Although most respondents to the self-assessment questionnaire stated that they were working towards full compliance by 2016, 33 percent said that they expected to be fully compliant with at least one principle. In some cases, the BCBS report said, banks appeared to be overly optimistic about their expected compliance dates. Indeed, based on the self-assessment questionnaire results it is difficult to get an accurate picture of banks’ actual state of compliance or non-compliance with the principles. That is because of the limitations of the self-assessment process, and because the results were not audited.
“These self-assessment scope limitations raise concerns that the ratings chosen by the banks may not accurately reflect their compliance status, covering all material group entities, all levels of management and all types of material risk,” the report said.

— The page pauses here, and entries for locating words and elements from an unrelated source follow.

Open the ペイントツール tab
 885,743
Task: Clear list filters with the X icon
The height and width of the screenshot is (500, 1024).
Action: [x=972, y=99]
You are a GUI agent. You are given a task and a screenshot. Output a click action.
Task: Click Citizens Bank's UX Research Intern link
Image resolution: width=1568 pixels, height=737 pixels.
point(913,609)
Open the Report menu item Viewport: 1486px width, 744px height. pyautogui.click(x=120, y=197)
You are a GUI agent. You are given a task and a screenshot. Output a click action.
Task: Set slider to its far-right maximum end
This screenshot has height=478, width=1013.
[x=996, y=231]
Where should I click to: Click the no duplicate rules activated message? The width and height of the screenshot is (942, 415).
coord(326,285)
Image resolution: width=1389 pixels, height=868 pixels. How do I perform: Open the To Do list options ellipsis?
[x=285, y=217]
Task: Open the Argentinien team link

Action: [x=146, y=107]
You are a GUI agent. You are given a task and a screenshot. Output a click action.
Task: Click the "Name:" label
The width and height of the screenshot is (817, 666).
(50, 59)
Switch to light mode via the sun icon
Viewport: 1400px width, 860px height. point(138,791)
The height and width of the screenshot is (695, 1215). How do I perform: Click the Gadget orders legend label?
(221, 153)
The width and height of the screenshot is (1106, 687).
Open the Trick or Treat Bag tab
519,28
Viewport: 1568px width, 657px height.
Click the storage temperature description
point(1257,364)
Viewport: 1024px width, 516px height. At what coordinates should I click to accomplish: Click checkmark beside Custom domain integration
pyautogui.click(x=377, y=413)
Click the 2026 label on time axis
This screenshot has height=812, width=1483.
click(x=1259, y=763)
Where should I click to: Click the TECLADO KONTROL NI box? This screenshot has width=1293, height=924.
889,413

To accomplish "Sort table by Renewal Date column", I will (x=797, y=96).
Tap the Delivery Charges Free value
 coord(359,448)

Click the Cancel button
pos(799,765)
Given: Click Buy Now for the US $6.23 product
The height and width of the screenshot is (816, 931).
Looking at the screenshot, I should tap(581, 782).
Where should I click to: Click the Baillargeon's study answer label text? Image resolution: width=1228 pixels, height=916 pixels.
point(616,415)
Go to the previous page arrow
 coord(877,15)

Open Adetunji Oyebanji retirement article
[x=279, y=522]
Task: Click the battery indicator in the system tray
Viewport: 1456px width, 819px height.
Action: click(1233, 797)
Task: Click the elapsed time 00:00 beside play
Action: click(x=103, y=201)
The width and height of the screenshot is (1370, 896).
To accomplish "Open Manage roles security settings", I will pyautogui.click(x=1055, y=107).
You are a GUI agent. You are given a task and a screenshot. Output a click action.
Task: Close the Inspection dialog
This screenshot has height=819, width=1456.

“If you’re serious about ensuring compliance then you need to audit [the survey results]. It wouldn’t have to be comprehensive, but regulators could do some sampling which said, ‘this bank believes it 2.8 on the scale and our assessment shows it’s woefully below that’,” Radclyffe said.
The WGSS has set out a number of steps which it and national regulators need to take to ensure that G-SIBs achieve full compliance with the 11 principles by the deadline. It has recommended that all supervisory authorities should consider enhancing their efforts to integrate the principles within their own supervisory programmes; test banks’ capabilities to aggregate and produce reports in stress or crisis situations; conduct thematic reviews; and develop supervisory plans or tools for 2014 and 2015.
The WGSS itself is contemplating conducting another self-assessment survey in a reduced form, and a thematic review of the requirements with the lowest scores, as well as stress tests to require banks to complete a risk data aggregation template within a limited timeframe. It remains to be seen, however, whether heightened pressure from regulators will help G-SIBs to complete what could be one the biggest IT projects with which they have ever had to deal.
“The regulatory approach in this regard is flawed. Regulators have to wake up to the vacuum they’ve created in the risk data arena and ratchet up the levels of engagement by three- or four-fold ,or suffer the consequences when the politicians can’t get the answers they need,” Di Giammarino said.